I wasn't sure if I should post this in the Events and Clubs forum or here, it seems that forum is more for posting events? Part of "finding the right puppy" for me is attending as many events as possible to find the exact GSD that I'm looking for. 

So does anyone know of any events in Eastern PA that would be good for seeing a lot of working GSDs and maybe making some contacts? Or where do most of you go to find these events?

Thanks


----------



## Jax08 (Feb 13, 2009)

What events are you looking at? Schutzhund? You have several clubs around you. I was advised to visit the clubs over the events. First, the dogs are more likely to be stressed in training and second, people will have more time to talk to you. 

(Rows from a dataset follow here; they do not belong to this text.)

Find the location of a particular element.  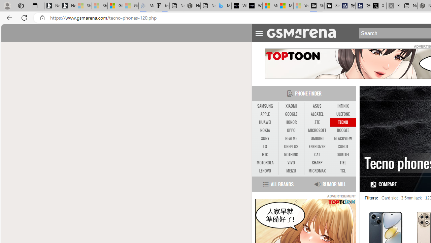

'SONY' is located at coordinates (265, 138).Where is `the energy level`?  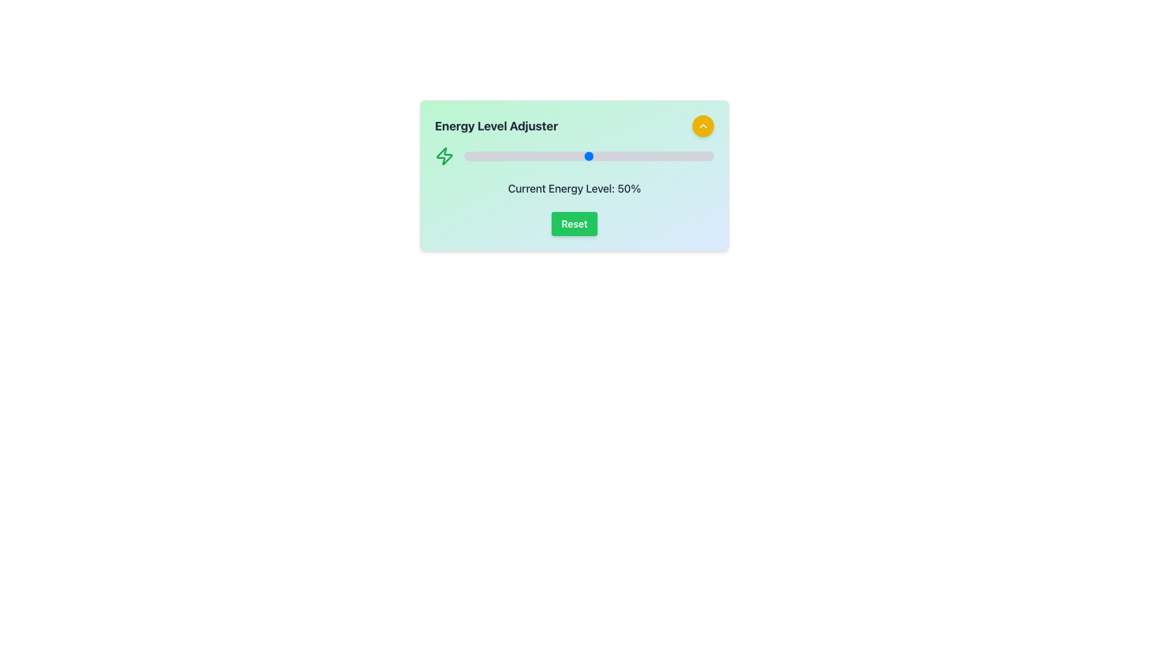
the energy level is located at coordinates (711, 155).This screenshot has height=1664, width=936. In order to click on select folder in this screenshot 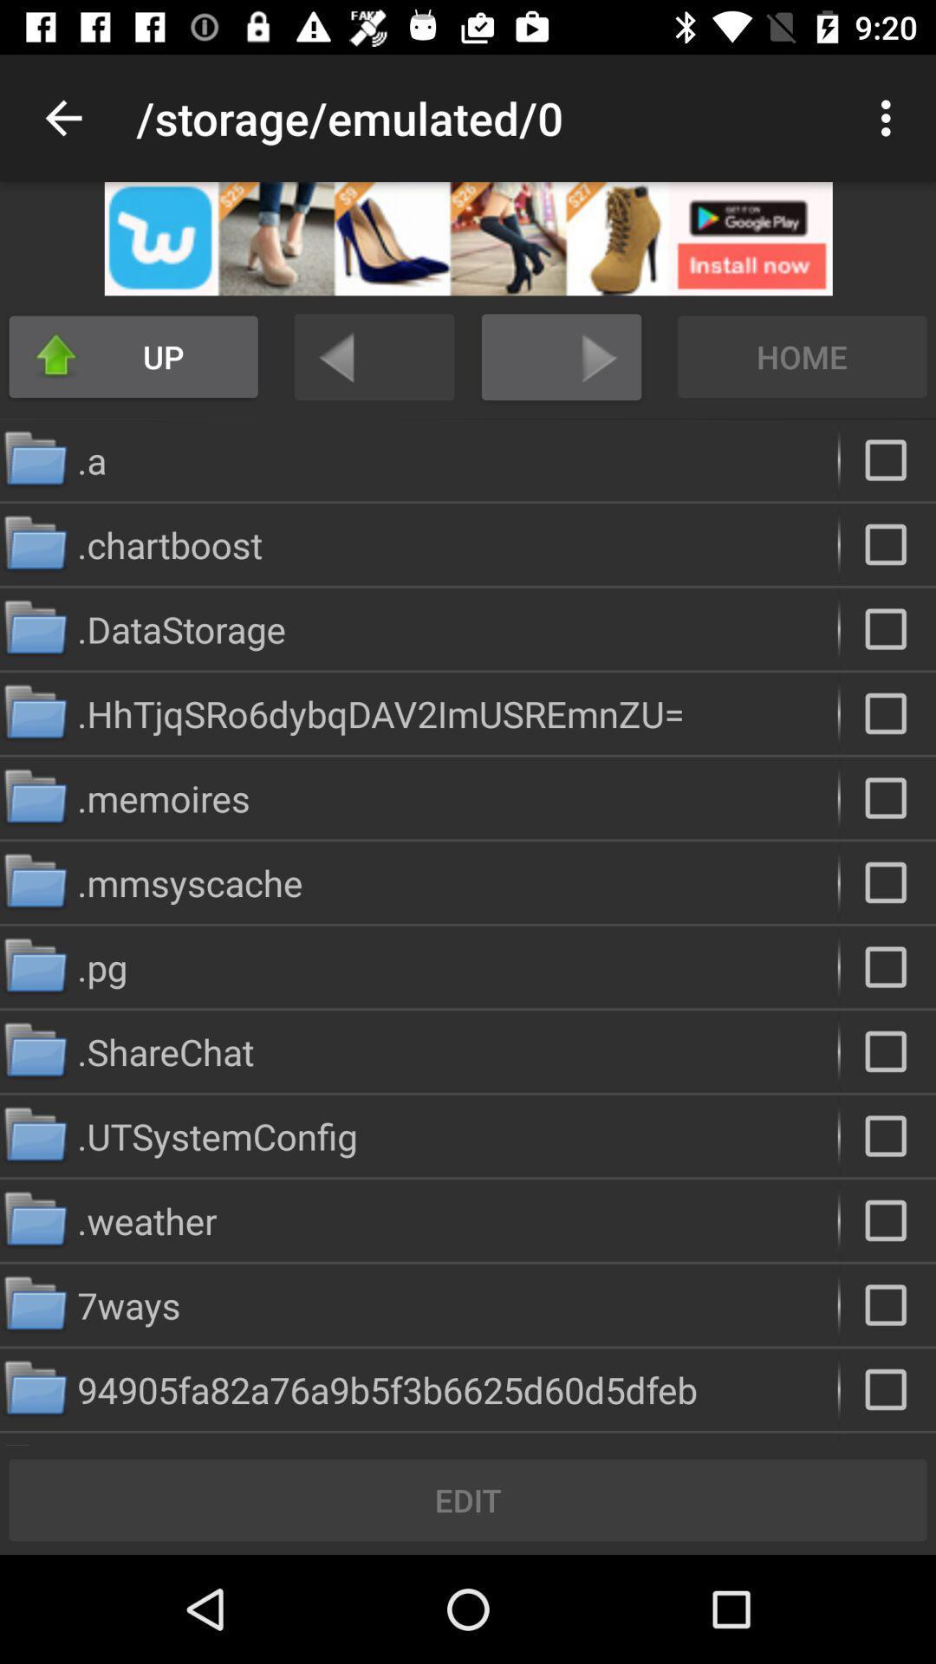, I will do `click(887, 966)`.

Here is a listing of clubs and events
United Schutzhund Clubs of America - For the German Shepherd Dog


----------



## Omar Little (Feb 24, 2013)

Anything I can learn something at  Schutzhund clubs would be good though, I would like to get into that once I do find a pup. I'll start with that site, thanks Michelle.


----------



## Jax08 (Feb 13, 2009)

Your welcome. I'm going to try to get to some this summer.


----------



## Jax08 (Feb 13, 2009)

You might want to add this to your calender

WUSV2013 Master Page


----------



## Zahnburg (Nov 13, 2009)

Jax08 said:


> You might want to add this to your calender
> 
> WUSV2013 Master Page


Good call.


----------



## Omar Little (Feb 24, 2013)

Jax08 said:


> You might want to add this to your calender
> 
> WUSV2013 Master Page


Oooooh, absolutely! I've been there for a few Union matches, looking forward to this one.


----------